What you have to do
Your task is to retype, exactly and only, the lines from the one containing "Select the EUR 9,02 paperback price" to the final line of the entries, leaving out all pictures.

[Saved data entries]
━━━━━━━━━━━━━━━━━━━━━━━━━━━━━━
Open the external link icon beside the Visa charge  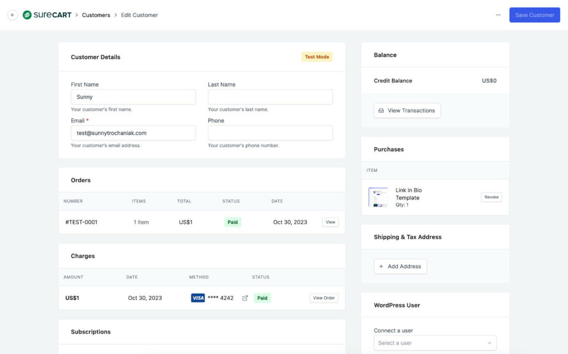pos(245,297)
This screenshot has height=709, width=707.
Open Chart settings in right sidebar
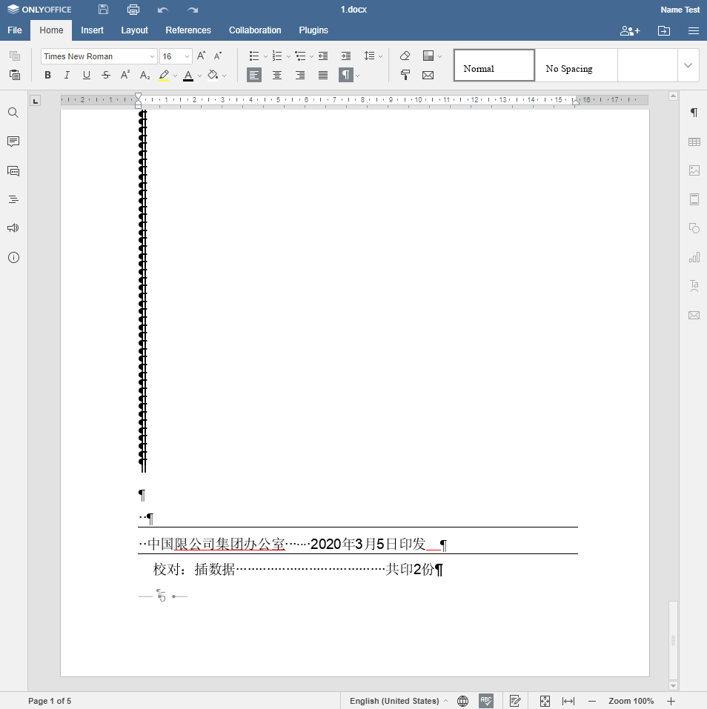point(694,257)
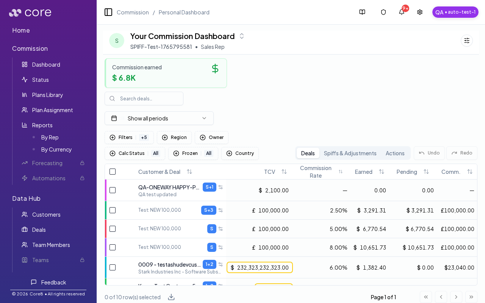Open the notifications bell with 9+ badge
Screen dimensions: 485x303
[x=401, y=12]
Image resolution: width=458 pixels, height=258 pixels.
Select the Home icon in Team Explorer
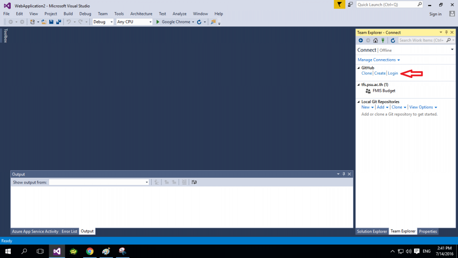(x=375, y=40)
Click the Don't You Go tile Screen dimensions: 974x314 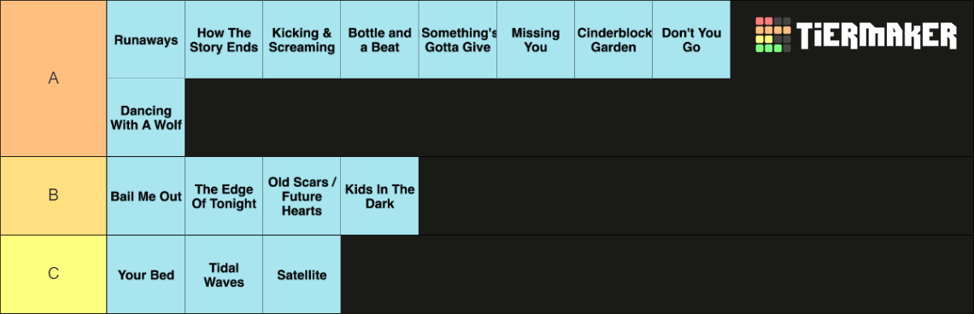(691, 39)
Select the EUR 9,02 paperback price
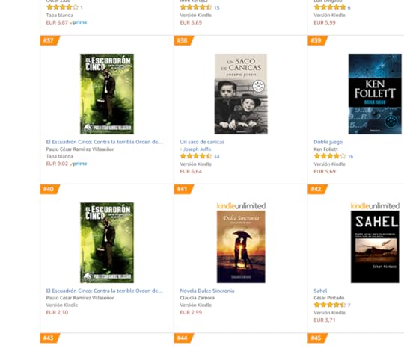The width and height of the screenshot is (404, 354). coord(57,164)
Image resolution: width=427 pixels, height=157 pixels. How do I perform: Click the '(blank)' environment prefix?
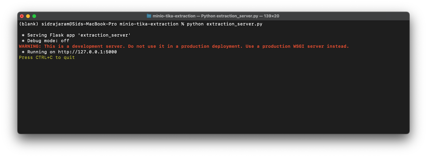[29, 24]
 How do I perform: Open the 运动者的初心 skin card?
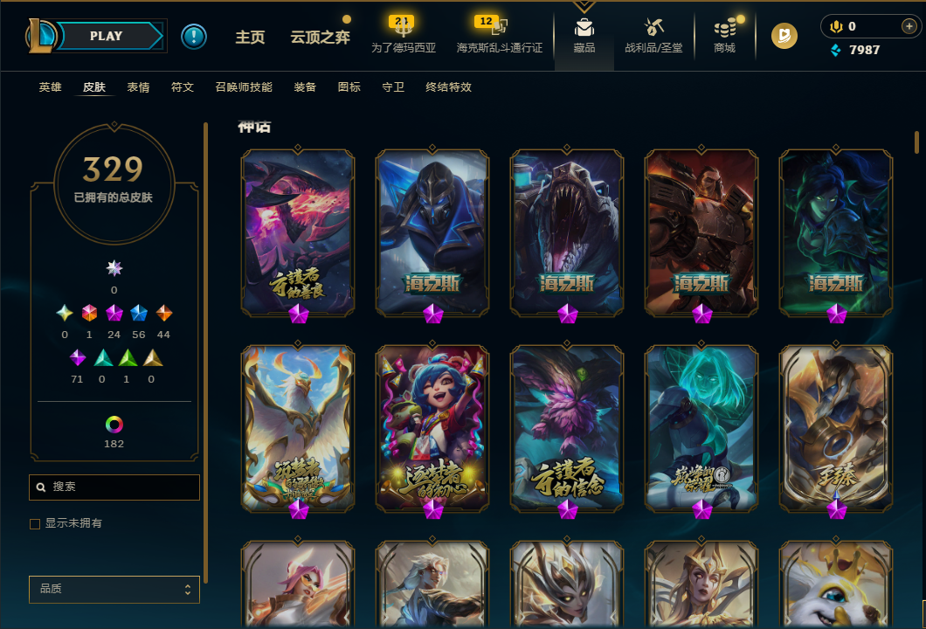pos(432,429)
━━━━━━━━━━━━━━━━━━━━━━━━━━━━━━
Response below
Select the EUR 9,02 paperback price
The width and height of the screenshot is (404, 354). coord(57,164)
Image resolution: width=427 pixels, height=157 pixels. How do I perform: Click the '(blank)' environment prefix?
[29, 24]
 How do I perform: Open the 运动者的初心 skin card?
pos(432,429)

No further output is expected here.